Exercise goal: Copy the material below word for word, leaving out the pictures.

— Start Provided information —

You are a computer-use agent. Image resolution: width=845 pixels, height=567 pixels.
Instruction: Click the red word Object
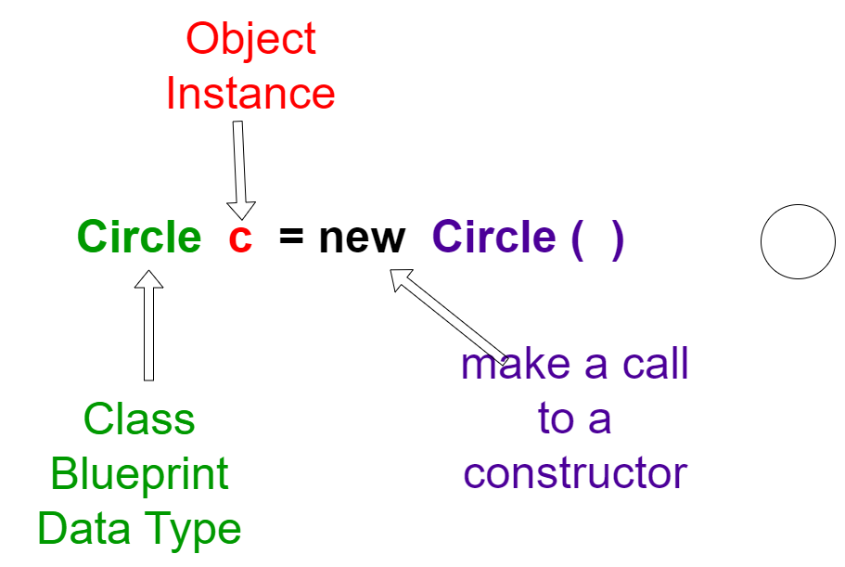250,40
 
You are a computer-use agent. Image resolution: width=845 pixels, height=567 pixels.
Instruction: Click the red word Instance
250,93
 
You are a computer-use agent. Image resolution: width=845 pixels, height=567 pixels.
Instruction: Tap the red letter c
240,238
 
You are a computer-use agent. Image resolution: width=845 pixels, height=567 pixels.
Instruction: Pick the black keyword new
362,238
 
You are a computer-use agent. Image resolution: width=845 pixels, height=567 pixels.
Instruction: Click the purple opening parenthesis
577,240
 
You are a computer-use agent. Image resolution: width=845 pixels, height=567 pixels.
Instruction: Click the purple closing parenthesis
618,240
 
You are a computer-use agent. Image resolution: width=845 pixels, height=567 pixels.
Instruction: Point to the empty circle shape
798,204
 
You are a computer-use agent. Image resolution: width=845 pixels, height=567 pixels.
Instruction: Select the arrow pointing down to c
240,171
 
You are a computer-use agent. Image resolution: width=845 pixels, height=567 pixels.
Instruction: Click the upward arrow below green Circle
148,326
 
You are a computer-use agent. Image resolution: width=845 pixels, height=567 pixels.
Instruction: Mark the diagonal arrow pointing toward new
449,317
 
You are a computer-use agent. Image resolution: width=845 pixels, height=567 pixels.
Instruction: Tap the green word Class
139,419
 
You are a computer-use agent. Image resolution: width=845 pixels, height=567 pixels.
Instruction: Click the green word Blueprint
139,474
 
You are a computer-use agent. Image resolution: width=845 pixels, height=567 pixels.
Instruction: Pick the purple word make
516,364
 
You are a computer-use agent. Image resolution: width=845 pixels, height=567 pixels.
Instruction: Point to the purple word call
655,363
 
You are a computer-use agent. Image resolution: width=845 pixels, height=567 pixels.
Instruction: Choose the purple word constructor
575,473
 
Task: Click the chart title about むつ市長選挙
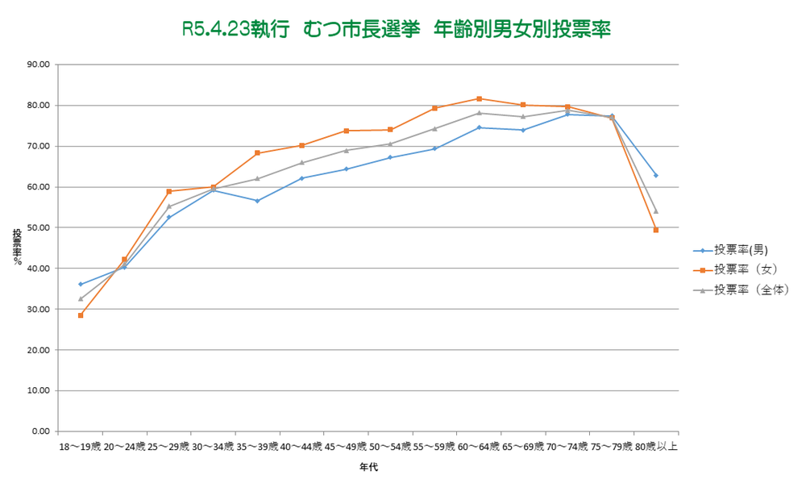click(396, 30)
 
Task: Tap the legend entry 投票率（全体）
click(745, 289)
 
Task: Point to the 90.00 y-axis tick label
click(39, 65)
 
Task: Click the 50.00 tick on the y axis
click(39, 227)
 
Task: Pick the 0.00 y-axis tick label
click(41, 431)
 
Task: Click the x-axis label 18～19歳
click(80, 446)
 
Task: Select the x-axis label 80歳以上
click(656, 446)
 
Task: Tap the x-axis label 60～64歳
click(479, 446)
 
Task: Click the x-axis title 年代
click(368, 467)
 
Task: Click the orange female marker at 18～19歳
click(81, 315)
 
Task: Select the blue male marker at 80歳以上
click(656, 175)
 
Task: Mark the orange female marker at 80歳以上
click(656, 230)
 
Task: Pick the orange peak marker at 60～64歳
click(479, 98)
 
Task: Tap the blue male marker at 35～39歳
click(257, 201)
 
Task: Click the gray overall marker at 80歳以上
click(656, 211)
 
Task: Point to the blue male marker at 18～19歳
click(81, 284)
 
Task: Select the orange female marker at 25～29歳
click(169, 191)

— End Provided information —

Reply to the exercise:
You are a computer-use agent. Image resolution: width=845 pixels, height=567 pixels.
Instruction: Click the red word Object
250,40
 
You are a computer-use agent. Image resolution: width=845 pixels, height=567 pixels.
Instruction: Click the red word Instance
250,93
 
You are a computer-use agent. Image resolution: width=845 pixels, height=567 pixels.
Instruction: Tap the red letter c
240,238
 
You are a computer-use agent. Image resolution: width=845 pixels, height=567 pixels.
Instruction: Pick the black keyword new
362,238
 
You are a computer-use agent. Image resolution: width=845 pixels, height=567 pixels.
Instruction: Click the purple opening parenthesis
577,240
 
You are a computer-use agent. Image resolution: width=845 pixels, height=567 pixels.
Instruction: Click the purple closing parenthesis
618,240
 
You are a computer-use agent. Image resolution: width=845 pixels, height=567 pixels.
Instruction: Point to the empty circle shape
798,204
 
You are a computer-use agent. Image resolution: width=845 pixels, height=567 pixels.
Instruction: Select the arrow pointing down to c
240,171
 
You are a computer-use agent. Image resolution: width=845 pixels, height=567 pixels.
Instruction: Click the upward arrow below green Circle
148,326
 
You are a computer-use agent. Image resolution: width=845 pixels, height=567 pixels.
Instruction: Mark the diagonal arrow pointing toward new
449,317
 
You are a computer-use agent. Image resolution: width=845 pixels, height=567 pixels.
Instruction: Tap the green word Class
139,419
 
You are a computer-use agent. Image resolution: width=845 pixels, height=567 pixels.
Instruction: Click the green word Blueprint
139,474
 
You are a computer-use agent. Image resolution: width=845 pixels, height=567 pixels.
Instruction: Pick the purple word make
516,364
 
You are a computer-use agent. Image resolution: width=845 pixels, height=567 pixels.
Instruction: Point to the purple word call
655,363
 
You are a computer-use agent. Image resolution: width=845 pixels, height=567 pixels.
Instruction: Choose the purple word constructor
575,473
 
Task: Click the chart title about むつ市長選挙
click(396, 30)
 
Task: Tap the legend entry 投票率（全体）
click(745, 289)
 
Task: Point to the 90.00 y-axis tick label
click(39, 65)
 
Task: Click the 50.00 tick on the y axis
click(39, 227)
 
Task: Pick the 0.00 y-axis tick label
click(41, 431)
 
Task: Click the x-axis label 18～19歳
click(80, 446)
 
Task: Select the x-axis label 80歳以上
click(656, 446)
 
Task: Tap the x-axis label 60～64歳
click(479, 446)
 
Task: Click the x-axis title 年代
click(368, 467)
 
Task: Click the orange female marker at 18～19歳
click(81, 315)
 
Task: Select the blue male marker at 80歳以上
click(656, 175)
 
Task: Mark the orange female marker at 80歳以上
click(656, 230)
 
Task: Pick the orange peak marker at 60～64歳
click(479, 98)
 
Task: Tap the blue male marker at 35～39歳
click(257, 201)
 
Task: Click the gray overall marker at 80歳以上
click(656, 211)
 
Task: Point to the blue male marker at 18～19歳
click(81, 284)
 
Task: Select the orange female marker at 25～29歳
click(169, 191)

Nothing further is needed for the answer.